Top Ten Common Job Interview Questions
Source: Pinterest

Asking the Right Questions as an Interviewee

If you play it right, asking the correct questions can show that not only are you a good candidate but whether the company is a good fit for you.

What Do You Expect Me To Accomplish, and How Can I Contribute To Your Goals?

Great candidates hit the ground running. They aren’t interested in spending heads of time in orientation or training. They want to make a difference, starting now. Candidates want to spend time in a job with meaning and to meet like-minded purposeful people. Otherwise, a job is just another job.

What Drives Results?

Understanding what a company needs and wants is important. They may need a Human Resource team, but what they want are employees with the right attributes. A service technology team is needed, but the company wants these techs to identify problem-solving methods, build customer relationships, and garner sales.

What Do You Plan To Do If ___ Happens?

We live in a disruptive era, where changes can occur and disappear in a blink of an eye.
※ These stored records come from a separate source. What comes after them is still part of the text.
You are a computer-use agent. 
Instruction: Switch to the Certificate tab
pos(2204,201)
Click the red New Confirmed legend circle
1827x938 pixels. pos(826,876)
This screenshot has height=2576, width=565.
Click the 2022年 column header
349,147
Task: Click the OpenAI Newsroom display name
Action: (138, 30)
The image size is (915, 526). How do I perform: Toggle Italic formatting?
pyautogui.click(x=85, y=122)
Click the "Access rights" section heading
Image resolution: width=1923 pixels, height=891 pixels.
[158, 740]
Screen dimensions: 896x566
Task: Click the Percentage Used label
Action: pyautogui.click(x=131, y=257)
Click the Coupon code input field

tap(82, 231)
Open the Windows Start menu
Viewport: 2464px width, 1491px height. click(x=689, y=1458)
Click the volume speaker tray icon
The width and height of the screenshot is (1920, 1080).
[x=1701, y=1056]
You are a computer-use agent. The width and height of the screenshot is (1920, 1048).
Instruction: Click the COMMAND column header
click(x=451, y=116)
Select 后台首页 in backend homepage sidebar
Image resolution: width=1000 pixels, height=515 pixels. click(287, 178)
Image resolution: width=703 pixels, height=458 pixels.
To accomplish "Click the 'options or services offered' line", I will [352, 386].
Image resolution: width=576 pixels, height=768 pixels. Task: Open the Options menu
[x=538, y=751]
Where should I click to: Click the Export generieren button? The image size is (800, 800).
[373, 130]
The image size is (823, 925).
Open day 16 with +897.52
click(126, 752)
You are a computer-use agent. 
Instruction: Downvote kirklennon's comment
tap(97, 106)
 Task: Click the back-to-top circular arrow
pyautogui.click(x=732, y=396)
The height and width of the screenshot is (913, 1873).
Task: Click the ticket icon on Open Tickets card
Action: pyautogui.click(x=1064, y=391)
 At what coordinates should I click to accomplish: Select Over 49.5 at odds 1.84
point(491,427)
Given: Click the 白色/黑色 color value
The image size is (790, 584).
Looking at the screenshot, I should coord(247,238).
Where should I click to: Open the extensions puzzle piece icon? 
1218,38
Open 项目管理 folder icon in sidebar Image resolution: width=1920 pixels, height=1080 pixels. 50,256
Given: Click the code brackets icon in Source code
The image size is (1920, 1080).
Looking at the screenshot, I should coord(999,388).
Whilst some candidates may treat this job as a stepping stone, all of them still want growth and improvement. They want to know what you want to do, and how they can fit into these plans. If they do leave, it would be on their terms –– not because the company became bankrupt.

Conclusion

If you follow these tips religiously, I guarantee that you’ll soon become a polished, confident, and clear-handed candidate. Never fear another job interview again! You’re now able to display your knowledge, skills, and weaknesses without fear of comprising the position you’re applying to.